同じ議論が何度も繰り返され、一方の当事者が自分の責任を認識せず、他方に責任を押し付け続けるという、果てしない悪循環に陥っているケースがその一例です。

解決できない罪悪感を誰かに投影することで、自分自身を、守ることになります。

もうひとつの投影を示すサインは、誰かに対して怒りや苛立ち、腹立たしさを感じているにもかかわらず、その感情がどこから来ているのか、どんな行動がそれを引き起こしたのかを理解できない場合です。

通常、私たちはその人の中に、無意識のうちに、自分が認めようとしない自分の特徴を見出すことがあります。

投影をやめる方法

投影位置を決めるときは、一歩下がってみるのが一番です。

もし私たちが投影しているのであれば、葛藤から離れ自分を抑圧し苦しめている状況から心理的距離をとる必要があります。

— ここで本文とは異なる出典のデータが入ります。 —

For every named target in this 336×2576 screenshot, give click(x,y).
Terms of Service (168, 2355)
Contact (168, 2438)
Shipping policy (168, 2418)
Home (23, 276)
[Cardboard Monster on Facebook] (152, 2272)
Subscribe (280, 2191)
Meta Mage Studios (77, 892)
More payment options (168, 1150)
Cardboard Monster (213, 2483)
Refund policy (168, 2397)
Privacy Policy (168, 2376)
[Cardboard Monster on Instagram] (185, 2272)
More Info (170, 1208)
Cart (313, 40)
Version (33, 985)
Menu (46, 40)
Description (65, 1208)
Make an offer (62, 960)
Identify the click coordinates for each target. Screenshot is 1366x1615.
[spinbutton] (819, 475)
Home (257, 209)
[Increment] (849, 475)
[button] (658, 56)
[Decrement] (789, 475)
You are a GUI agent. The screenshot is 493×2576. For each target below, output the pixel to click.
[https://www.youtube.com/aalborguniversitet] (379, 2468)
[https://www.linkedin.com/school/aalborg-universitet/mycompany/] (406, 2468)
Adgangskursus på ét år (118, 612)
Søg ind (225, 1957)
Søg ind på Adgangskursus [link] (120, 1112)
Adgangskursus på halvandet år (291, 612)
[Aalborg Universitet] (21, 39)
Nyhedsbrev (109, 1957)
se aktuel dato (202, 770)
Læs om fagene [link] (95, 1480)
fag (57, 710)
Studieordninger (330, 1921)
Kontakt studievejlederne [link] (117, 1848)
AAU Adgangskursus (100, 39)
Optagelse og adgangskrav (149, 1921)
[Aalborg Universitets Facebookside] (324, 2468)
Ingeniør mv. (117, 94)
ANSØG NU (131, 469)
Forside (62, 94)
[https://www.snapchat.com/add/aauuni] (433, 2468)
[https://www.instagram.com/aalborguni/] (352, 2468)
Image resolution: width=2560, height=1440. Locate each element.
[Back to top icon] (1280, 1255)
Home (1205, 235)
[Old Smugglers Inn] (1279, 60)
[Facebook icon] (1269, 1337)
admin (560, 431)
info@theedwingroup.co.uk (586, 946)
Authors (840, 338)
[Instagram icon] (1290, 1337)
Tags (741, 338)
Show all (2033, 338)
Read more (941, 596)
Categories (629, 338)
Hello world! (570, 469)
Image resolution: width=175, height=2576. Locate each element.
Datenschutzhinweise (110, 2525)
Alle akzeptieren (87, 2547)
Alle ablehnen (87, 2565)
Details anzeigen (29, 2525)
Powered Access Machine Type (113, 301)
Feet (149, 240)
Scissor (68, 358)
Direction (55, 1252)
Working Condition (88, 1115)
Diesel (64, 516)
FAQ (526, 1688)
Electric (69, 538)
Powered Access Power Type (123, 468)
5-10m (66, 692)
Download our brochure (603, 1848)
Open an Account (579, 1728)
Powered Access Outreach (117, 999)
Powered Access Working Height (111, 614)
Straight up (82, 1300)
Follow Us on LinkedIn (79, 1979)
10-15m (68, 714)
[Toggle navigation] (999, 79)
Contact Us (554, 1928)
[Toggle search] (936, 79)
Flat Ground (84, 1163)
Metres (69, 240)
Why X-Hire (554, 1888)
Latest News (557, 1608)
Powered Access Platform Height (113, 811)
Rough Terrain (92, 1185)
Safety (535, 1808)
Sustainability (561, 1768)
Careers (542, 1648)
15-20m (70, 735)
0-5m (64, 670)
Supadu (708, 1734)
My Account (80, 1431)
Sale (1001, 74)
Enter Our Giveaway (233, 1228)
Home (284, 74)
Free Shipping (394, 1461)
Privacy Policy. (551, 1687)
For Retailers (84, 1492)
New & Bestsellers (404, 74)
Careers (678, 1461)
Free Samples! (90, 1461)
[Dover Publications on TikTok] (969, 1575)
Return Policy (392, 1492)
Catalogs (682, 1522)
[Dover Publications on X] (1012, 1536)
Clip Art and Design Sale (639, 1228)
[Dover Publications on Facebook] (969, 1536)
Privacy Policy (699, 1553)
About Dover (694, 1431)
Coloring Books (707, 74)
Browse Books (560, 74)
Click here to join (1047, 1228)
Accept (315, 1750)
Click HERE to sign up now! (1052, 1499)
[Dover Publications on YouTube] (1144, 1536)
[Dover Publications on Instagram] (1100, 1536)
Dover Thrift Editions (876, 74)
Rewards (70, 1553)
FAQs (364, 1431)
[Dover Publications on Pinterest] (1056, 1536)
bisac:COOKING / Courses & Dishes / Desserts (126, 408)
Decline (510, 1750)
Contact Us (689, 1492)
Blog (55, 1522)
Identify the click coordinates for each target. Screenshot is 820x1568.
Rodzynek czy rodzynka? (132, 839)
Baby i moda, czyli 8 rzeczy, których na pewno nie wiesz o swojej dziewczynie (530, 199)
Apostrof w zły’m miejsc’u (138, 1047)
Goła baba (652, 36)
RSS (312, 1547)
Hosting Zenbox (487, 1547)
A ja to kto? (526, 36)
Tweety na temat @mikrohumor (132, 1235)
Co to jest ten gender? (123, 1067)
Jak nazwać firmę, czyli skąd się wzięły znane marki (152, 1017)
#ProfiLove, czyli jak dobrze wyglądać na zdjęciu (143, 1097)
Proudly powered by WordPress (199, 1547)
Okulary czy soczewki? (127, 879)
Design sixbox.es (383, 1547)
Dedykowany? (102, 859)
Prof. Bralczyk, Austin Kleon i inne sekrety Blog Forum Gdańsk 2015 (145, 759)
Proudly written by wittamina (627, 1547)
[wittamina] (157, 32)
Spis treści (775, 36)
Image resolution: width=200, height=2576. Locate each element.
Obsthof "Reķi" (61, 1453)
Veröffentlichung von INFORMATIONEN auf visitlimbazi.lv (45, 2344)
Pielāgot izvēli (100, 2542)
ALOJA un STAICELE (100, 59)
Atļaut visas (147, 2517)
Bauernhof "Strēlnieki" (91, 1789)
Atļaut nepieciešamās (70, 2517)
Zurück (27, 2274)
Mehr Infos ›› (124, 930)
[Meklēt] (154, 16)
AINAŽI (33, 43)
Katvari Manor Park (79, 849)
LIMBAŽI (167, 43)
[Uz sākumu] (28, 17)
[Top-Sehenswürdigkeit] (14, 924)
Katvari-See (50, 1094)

そうすることで、より合理的に考えることができるようになります。

この場合、事実を重視するように心がけて、対立を分析する必要があります。

ですから、私たちは、それが生み出した感情や、それが引き金となった反応など、経験した感情から心に浮かんだ考えまでを探る必要があるのです。

  • 何か気になることがあったのか
  • 感情や考えをすぐに否定していなかったか

ここに注目する必要があるのです。

自分にとって本当に意味があるのか、なぜ受け入れられないのか、自問自答する必要があるのです。

もし誰かが私たちに投影しようとしたら、その恐怖や不安、罪悪感を持ち込まないようバリアを張ることが一番です。

「同意しかねます」とはっきり否定すればいいのです。

そうすれば、その投影をそらすことができますし、うまくいけば、その人が自分の視点に責任を持つための反省する動機付けにさえなります。